======== Exercise material

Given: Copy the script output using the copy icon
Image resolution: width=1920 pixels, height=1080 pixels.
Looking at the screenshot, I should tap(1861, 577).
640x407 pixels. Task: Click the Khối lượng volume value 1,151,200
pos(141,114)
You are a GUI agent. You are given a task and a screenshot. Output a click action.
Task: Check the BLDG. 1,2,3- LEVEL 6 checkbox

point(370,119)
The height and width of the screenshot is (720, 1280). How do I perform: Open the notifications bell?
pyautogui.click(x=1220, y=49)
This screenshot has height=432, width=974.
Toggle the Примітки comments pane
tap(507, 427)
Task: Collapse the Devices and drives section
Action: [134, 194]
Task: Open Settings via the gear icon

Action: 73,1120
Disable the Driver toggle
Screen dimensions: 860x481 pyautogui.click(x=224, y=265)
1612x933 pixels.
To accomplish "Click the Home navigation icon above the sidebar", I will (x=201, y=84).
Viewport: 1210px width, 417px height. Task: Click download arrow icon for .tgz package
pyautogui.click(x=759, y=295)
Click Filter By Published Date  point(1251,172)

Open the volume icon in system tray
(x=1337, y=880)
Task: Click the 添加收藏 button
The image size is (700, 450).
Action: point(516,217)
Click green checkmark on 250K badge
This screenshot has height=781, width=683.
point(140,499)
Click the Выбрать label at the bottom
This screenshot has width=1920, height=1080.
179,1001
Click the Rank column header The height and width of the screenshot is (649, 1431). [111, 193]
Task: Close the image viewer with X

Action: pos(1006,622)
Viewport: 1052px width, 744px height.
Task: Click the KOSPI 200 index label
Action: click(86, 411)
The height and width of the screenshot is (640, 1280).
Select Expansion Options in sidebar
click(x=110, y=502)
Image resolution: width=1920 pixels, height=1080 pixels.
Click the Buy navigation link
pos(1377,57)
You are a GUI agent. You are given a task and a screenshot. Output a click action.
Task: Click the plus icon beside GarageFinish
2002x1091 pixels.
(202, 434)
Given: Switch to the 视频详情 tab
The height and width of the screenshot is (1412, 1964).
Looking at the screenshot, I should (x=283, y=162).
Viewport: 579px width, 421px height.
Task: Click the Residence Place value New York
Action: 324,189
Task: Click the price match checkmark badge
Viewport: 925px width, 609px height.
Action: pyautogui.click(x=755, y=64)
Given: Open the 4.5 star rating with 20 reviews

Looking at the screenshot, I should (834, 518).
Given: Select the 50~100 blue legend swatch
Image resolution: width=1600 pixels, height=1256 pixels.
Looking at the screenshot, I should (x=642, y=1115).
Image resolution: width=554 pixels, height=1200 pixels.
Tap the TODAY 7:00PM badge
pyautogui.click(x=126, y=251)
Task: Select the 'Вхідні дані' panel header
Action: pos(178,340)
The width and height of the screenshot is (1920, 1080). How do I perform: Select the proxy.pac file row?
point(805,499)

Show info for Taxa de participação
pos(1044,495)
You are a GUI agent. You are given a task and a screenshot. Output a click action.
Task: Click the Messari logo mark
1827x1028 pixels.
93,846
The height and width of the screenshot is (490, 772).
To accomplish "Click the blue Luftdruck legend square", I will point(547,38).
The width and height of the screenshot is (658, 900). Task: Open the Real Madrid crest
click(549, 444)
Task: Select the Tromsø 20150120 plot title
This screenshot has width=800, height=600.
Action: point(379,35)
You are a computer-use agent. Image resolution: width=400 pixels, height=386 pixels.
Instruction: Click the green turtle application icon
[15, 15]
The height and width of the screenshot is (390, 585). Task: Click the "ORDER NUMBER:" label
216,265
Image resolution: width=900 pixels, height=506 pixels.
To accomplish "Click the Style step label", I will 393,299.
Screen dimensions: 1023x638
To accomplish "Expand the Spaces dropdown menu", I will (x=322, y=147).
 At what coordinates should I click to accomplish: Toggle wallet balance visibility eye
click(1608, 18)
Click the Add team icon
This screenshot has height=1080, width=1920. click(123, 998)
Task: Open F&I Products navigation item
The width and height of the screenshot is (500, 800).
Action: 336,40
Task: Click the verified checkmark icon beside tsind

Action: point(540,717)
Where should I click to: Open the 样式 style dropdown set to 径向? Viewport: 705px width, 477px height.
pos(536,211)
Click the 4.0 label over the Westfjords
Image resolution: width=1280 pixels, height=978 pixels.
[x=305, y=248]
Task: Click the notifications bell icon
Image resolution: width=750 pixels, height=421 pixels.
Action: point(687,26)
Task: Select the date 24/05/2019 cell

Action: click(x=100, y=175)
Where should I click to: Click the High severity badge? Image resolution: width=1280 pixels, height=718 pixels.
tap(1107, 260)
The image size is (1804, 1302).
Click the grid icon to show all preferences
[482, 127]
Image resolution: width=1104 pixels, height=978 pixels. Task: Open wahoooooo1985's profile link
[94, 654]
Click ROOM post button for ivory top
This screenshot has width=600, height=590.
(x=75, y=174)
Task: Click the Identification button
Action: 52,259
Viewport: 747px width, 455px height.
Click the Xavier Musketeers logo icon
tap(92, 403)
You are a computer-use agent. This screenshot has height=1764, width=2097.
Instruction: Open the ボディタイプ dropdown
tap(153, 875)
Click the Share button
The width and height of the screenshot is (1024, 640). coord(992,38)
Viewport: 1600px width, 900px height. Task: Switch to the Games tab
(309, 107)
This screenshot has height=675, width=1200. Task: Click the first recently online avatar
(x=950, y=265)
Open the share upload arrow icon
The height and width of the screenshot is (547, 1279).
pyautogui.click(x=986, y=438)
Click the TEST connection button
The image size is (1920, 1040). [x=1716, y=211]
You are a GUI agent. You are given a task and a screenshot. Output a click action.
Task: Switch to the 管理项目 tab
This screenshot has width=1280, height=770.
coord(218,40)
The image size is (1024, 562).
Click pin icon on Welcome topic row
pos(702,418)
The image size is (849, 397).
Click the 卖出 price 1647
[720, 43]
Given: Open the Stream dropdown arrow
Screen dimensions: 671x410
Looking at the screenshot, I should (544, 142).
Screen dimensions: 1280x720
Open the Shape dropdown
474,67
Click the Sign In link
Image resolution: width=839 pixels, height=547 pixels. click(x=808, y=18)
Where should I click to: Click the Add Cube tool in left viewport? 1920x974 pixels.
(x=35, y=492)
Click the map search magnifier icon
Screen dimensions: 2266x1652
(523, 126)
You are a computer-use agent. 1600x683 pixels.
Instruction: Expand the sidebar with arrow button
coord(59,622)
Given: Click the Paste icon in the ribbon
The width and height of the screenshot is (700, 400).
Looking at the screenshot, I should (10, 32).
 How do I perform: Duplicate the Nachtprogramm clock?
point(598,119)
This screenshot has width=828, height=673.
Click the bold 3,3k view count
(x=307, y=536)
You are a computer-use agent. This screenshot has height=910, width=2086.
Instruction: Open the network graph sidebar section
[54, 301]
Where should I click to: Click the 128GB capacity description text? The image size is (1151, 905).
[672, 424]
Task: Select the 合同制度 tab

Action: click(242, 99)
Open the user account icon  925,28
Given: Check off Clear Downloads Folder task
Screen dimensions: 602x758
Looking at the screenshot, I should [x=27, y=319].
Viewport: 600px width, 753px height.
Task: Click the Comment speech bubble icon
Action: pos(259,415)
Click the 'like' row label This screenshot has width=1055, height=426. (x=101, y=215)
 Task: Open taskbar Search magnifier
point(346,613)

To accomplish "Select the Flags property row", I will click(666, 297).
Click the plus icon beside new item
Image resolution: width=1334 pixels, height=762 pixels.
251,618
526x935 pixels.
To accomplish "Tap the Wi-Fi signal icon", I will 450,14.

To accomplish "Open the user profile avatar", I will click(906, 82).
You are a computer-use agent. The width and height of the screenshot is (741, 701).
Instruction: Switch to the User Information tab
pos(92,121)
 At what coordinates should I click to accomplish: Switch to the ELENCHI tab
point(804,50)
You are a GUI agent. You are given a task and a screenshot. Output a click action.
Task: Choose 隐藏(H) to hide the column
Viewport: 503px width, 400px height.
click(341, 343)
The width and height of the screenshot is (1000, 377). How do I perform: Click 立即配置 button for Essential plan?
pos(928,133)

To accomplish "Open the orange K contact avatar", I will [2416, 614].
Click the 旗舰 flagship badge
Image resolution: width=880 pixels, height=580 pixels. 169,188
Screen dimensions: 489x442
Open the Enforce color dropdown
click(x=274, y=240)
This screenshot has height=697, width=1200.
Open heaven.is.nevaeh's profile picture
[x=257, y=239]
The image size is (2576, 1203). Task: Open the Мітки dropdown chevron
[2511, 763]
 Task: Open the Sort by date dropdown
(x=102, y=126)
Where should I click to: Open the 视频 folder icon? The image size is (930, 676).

================

§ What needs to be done
Pull out each line of the records above that contains the string "size". Case counts.

§ Answer
The image size is (700, 450).
The image size is (1804, 1302).
The image size is (1920, 1040). [x=1716, y=211]
The image size is (1024, 562).
The image size is (849, 397).
Where should I click to: Click the 128GB capacity description text? The image size is (1151, 905).
The image size is (2576, 1203). Task: Open the Мітки dropdown chevron
Where should I click to: Open the 视频 folder icon? The image size is (930, 676).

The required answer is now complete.